Appendix C: Data examples & more stuff

1 Data examples

1.1 Long-format for visualization

  • Longformat lends itself to ggplot2 visualization
    • Each mapping (x, y, shape, color) would correspond to one variable
  • Discuss example here..

2 More stuff

2.1 Summary tables with sparklines (CHECK!)



  • Fascinating more recent stuff1: Sparklines

  • Sparklines in tables

    • The datasummary_skim in the modelsummary package
library(tidyverse)
library(modelsummary)
# data_twitter_influence.csv
# data <- read_csv(sprintf("https://docs.google.com/uc?id=%s&export=download",
#                                 "1dLSTUJ5KA-BmAdS-CHmmxzqDFm2xVfv6"))
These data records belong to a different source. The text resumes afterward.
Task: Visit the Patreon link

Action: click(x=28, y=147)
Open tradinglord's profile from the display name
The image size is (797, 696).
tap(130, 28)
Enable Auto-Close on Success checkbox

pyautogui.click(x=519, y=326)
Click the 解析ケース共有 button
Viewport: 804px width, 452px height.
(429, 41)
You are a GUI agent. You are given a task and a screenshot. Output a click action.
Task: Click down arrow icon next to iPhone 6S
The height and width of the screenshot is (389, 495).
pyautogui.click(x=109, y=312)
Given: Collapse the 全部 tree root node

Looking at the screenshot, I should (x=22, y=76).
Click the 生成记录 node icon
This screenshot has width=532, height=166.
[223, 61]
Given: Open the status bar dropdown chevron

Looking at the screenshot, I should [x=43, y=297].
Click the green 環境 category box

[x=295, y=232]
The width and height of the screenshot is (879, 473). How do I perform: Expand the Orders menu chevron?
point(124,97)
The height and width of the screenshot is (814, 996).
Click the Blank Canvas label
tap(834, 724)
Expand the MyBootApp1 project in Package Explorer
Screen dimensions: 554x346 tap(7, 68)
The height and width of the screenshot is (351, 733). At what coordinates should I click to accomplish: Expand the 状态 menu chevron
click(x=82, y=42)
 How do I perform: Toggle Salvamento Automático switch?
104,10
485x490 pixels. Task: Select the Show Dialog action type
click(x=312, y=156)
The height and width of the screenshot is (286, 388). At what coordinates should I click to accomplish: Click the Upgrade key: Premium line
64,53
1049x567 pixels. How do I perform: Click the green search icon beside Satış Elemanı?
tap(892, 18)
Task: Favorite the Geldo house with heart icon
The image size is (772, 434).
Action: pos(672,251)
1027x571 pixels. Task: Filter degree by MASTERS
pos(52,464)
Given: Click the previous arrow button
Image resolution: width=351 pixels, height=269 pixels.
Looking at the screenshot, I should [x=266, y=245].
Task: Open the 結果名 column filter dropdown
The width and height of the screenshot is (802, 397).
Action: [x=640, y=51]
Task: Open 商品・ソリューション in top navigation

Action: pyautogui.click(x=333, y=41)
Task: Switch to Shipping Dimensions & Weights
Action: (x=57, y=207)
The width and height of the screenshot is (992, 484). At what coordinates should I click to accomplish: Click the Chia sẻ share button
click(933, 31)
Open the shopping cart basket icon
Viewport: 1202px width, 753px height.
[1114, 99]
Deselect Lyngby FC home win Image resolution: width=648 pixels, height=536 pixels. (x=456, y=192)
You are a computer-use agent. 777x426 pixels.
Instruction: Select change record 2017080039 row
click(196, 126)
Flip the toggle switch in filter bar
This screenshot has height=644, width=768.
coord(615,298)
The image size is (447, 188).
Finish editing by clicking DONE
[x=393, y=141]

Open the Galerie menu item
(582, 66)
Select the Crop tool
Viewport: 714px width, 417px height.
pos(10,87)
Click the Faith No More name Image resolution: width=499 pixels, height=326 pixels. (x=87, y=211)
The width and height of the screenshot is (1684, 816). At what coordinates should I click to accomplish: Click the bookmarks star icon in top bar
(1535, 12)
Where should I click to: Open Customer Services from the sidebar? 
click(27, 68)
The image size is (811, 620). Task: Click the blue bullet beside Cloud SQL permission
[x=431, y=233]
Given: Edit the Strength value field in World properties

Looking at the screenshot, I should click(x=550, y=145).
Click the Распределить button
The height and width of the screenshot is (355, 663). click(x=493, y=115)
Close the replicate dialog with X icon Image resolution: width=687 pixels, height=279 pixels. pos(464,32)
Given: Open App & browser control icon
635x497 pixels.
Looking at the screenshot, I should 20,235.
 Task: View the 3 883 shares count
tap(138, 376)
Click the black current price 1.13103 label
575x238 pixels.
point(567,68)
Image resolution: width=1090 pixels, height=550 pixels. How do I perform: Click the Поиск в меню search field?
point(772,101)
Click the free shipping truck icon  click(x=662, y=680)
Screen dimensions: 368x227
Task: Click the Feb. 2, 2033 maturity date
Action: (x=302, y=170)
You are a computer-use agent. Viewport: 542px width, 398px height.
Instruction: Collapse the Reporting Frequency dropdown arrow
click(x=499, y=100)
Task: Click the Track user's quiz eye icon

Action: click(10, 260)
data <- readr::read_csv("data/data_twitter_influence.csv",
                 col_types = cols())
# Numeric data
datasummary_skim(data, type = "numeric", output = "html")
Unique (#) Missing (%) Mean SD Min Median Max
n_retweets 237 0 429.4 2332.7 0.0 36.0 48568.0
followers_count 485 0 13184.0 51672.6 12.0 2647.5 693125.0
account_age_months 504 0 84.1 40.7 5.0 87.3 143.6
account_age_years 504 0 7.0 3.4 0.4 7.3 12.0
female 2 0 0.3 0.5 0.0 0.0 1.0
# Categorical data (we had to create)
datasummary_skim(data %>% mutate(party = factor(party),
                                 female = factor(female)), 
                 type = "categorical", output = "html")
N %
party AfD 76 15.1
CDU_CSU 131 26.0
DieLinke 58 11.5
FDP 73 14.5
Greens 61 12.1
SPD 105 20.8
party_color black 131 26.0
blue 76 15.1
deeppink 58 11.5
gold 73 14.5
green 61 12.1
red 105 20.8
female 0 351 69.6
1 153 30.4

2.2 SKIP - Escaping ordering hell!

Load the data:

# data_sharing_frequency_summarized.csv
# data_plot <- read_csv(sprintf("https://docs.google.com/uc?id=%s&export=download",
#                               "17EJuNwAwIhReW4j6v1w6FowzMjWJXbxH"))
data_plot <- read_csv("data/data_sharing_frequency_summarized.csv")

The old plot:

ggplot(data_plot, aes(x = variable, y = value)) +
  geom_bar(
    stat = "identity",
    width = 0.7,
    position = position_dodge(width = 0.8),
    aes(fill = variable, alpha = category)) +
  geom_text(
    position = position_dodge(width = 0.8),
    aes(alpha = category,
        label = paste(value, "%", sep = "")
    ),
    vjust = 1.6,
    color = "black",
    size = 2
  ) +
  scale_fill_discrete(name = "Platform") +
  scale_alpha_discrete(name = "Sharing frequency",
    range = c(1, 0.5)) +
  xlab("Platforms") +
  ylab("Percentage (%)") +
  theme_light()
Figure 1: Distribution of four categorical variables

Rename the category names:

data_plot <- data_plot %>%
  mutate(variable = recode(variable,
                           "sharing_email" = "Email",
                           "sharing_fb" = "Facebook",
                           "sharing_twitter" = "Twitter",
                           "sharing_whatsapp" = "Whatsapp"),
 category = recode(category,
        "pct.Seltener" = "Rarer",
        "pct.EinpaarMalimJahr" = "A few times a year", 
        "pct.EinpaarMalimMonat" = "A few times a month", 
        "pct.EinmalproWoche" = "Once a week",
        "pct.Taeglich" = "Daily"))

str(data_plot)
tibble [20 × 3] (S3: tbl_df/tbl/data.frame)
 $ variable: chr [1:20] "Email" "Facebook" "Twitter" "Whatsapp" ...
 $ category: chr [1:20] "Daily" "Daily" "Daily" "Daily" ...
 $ value   : num [1:20] 7 7 7 17 67 53 52 46 8 11 ...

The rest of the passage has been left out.